Here’s my Pinto Bean Recipe. I hope you love them as much as we always do!
Pinto Bean Supper and Favorite Southernisms
- 1 pound dried pinto beans picked over and rinsed
- 1/2 teaspoon oregano
- 1/2 teaspoon chili powder
- 1/2 teaspoon kosher salt
- 1/2 teaspoon pepper
- 1/2 teaspoon garlic powder
- 1 medium onion finely chopped
- 1 ham bone or 1/2 pound cooked bacon
Slow Cooker Pinto Beans Recipe:
- Add the dried beans to all large stockpot and allow to soak overnight. Drain the dried beans and pour into crock of slow cooker. Add in all other ingredients and combine well. Add water until the beans are fully covered.
- Cook the pinto beans on high until beans are tender, about 5 hours.
Stovetop Pinto Beans Recipe:
- Add the dried beans to all large stockpot and allow to soak overnight. Drain the dried beans and add in all other ingredients and combine well. Add water until the beans are fully covered.
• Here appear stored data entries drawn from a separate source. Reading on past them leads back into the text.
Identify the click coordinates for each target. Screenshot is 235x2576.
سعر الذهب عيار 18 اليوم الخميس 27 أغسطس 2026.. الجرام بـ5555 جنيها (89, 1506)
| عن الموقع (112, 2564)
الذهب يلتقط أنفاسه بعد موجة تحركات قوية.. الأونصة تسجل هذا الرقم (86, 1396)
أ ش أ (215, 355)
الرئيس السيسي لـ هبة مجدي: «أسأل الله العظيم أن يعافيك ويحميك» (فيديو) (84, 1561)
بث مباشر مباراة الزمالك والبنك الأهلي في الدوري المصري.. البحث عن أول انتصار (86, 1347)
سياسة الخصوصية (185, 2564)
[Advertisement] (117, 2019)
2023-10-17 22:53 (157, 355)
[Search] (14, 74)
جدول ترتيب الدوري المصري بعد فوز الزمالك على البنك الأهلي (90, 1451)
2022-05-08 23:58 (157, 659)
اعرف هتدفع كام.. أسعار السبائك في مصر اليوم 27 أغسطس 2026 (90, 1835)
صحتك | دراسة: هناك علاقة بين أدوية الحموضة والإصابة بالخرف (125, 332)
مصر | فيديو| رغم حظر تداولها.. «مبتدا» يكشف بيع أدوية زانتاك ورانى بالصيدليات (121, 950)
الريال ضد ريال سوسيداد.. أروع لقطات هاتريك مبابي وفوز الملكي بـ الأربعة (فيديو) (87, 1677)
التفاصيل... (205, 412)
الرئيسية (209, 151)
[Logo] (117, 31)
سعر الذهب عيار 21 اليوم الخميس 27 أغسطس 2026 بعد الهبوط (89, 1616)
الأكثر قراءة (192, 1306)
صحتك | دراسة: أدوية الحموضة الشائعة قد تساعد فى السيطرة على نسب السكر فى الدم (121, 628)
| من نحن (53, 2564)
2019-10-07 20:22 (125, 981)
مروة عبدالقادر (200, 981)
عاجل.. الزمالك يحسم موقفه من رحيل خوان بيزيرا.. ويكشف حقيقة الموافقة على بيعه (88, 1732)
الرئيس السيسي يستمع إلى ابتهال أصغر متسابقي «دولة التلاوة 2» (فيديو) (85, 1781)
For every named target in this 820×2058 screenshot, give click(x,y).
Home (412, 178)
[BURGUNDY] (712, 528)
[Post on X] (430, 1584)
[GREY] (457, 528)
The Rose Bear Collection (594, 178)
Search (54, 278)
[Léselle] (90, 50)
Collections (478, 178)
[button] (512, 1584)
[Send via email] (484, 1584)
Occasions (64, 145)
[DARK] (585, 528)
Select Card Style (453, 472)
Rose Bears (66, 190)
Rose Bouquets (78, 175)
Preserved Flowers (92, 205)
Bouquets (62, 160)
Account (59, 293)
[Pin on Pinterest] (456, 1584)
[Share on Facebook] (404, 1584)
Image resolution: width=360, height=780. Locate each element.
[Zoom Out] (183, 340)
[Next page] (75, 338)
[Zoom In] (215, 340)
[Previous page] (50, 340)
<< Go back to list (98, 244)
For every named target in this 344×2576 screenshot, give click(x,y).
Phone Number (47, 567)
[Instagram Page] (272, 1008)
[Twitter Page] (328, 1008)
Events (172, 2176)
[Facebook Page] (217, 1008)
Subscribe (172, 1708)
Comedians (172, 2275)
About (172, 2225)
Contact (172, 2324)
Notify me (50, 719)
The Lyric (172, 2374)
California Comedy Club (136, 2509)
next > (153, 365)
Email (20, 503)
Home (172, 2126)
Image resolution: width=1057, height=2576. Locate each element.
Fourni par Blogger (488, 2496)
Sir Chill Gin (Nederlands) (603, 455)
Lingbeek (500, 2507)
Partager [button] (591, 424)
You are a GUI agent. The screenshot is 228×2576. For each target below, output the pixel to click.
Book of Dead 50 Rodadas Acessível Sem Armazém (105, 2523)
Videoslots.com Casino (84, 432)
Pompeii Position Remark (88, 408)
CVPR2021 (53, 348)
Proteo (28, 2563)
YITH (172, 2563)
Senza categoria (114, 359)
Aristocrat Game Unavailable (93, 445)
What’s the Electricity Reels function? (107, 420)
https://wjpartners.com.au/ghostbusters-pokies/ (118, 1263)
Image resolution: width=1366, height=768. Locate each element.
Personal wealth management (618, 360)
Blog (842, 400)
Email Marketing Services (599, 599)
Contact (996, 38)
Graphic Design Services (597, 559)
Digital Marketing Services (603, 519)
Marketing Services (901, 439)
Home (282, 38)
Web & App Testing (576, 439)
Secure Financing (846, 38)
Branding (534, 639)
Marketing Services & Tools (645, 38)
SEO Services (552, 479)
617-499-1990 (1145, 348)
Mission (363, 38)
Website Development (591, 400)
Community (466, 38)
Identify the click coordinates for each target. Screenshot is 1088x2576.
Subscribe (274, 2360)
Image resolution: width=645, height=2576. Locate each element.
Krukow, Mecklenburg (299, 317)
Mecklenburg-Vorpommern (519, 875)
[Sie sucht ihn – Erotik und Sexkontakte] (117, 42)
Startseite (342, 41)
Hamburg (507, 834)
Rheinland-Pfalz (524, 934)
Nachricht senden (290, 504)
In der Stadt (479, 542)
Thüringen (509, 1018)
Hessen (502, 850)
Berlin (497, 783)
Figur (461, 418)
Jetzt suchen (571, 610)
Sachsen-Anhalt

- Bring the beans to a boil over high heat and boil for 15 minutes. Reduce the temperature to low and allow the pinto beans to simmer until they tender when pressed against the side of the stockpot with a wooden spoon, 2 to 3 hours. Add water to the beans as needed.
Pressure Cooker Pinto Beans Recipe:
- Add the dried beans, as well as all of the remaining ingredients, to a 6-quart pressure cooker. Add water until the beans are fully covered, taking care not to fill the pressure cooker more than half full of water.
- Seal the pressure cooker and cook the beans under high pressure for 30 minutes. Use either the "quick release" method or the natural release method with your pressure cooker. The quick release method will quickly release the pressure from your pressure cooker so that you may remove the lid. The natural release method releases the pressure more slowly, but allows the beans to continue cooking a bit longer and are somewhat more tender.
Add a dash of pepper sauce to these and you’ve got yourself a delicious meal!